Its not going to be the Housing Authority – they are a private company accountable only to their Board whose job is to build and maintain affordable housing. this is the law for all 169 towns in the State. What we need is leadership, direction, focus and, above all, trust. Where is it going to come from? Plus, since State law is very friendly to affordable housing, its not out of the question that we get a plan imposed on us if we don’t get our act together as a community.

Categories: General
Frank Farricker

5 Responses

  1. MJ says:

    Dear Mr. Farricker : Your article about fear keeping affordable housing out was good. I am a resident in the backcountry of Stamford and I found one little problem with your article. It was the part stating that if one runs out of money one needs to move to Stamford or beyond. Please note that not all of Stamford is low income as your article suggests to the uninformed. The shoreline and backcountry has some very fine upscale homes and our property taxes here rival any of the surrounding towns.
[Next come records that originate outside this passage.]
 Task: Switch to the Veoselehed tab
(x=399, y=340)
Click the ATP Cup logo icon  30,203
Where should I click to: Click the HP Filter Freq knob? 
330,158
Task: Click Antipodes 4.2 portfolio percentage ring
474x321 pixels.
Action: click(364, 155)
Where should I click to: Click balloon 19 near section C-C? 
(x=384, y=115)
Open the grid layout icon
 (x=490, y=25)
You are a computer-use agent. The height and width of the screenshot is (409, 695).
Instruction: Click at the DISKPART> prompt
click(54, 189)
You can’t be low income to live in most parts of Stamford, but the city is trying to incorporate affordable housing. I feel that if you run out of money to live in Greenwich, Stamford is not such a great option.

  2. Elise Hingson says:

    Fear is at the root of this issue. Actually, fear and greed. And probably elitism. Fear, Greed and Elitism, I would say.
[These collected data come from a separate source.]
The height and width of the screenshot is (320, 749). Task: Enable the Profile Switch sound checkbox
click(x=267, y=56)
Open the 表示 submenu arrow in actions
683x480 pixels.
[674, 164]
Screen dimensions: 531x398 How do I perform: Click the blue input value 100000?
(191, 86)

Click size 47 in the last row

    Since it is not a matter of “if” affordable housing is to be created, we should be taking charge of “how” we want it to be created. We should as citizens be very concerned about how the State imposes anything on our town.

    ~ Elise Hingson

  3. Tom Mellana says:

    There’s no question that Greenwich’s track record toward building affordable housing is terrible. Off the top of my head, I believe the percentage of housing stock in town considered affordable is half or even less of the standard set by the state.

    I also agree that fear and concern for status play a part in the long-held resistance toward creating affordable housing in certain parts of town.
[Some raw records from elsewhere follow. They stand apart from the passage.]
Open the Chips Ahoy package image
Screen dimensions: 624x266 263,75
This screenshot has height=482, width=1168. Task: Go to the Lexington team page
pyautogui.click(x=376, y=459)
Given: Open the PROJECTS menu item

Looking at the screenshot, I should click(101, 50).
    But as I see it, there is another problem as well, and I don’t know what the answer is to solving it. Those areas that you mention are some of the most expensive real estate in the country. My question is, what has to happen to make building affordable housing on land that is so expensive possible? Do we need an uncommonly philanthropic developer to come along? An infusion of town dollars to subsidize it? Some kind of public/private deal?

    It’s a hurdle the town must work on clearing at the same time that leaders of good will fight to counter the fear of the ‘other’ that has conspired to keep affordable housing out of certain communities for so long.

    Another possibility is to work to build higher-density housing in central Greenwich and have a larger part of that deemed affordable. But high-density would counter the philosophy that has guided this town for ages.

    In any case, thanks for spurring this discussion. It’s one of the most important ones the town needs to have.

  4. Townie says:

    I think this Housing Authority has shown that it is out of touch with reality by their actions these past few months. And Byram does not deserve more housing, time to consider another section of town, the seniors need to be located near services that they can access.

    FYI, I do not live in Byram but in Riverside.

  5. bowman says:

    Hi Frank,
    Glad to have you aboard blogging. Our leaders lose credibility in taking away some of the rare open space in Byram when we spent millions buying property in Cos Cob – actually claiming that it would save the town money because if it was developed, the school kids it would bring would cost too much for the town to bear (see Pomerance documents). All this while every available space in Byram was developed with condos covering every available inch. No cry for the town to buy any of that land to save open space, even though the condos bring more school kids per square foot than 2-acre zoned land in Cos Cob.

    Someone tell me why we had to spend millions for Pomerance open space and nothing for that in Byram and I’ll support McKinney Terrace development.

    Again, great to see you blogging and I’m sure you’ll bring more readers to all of us.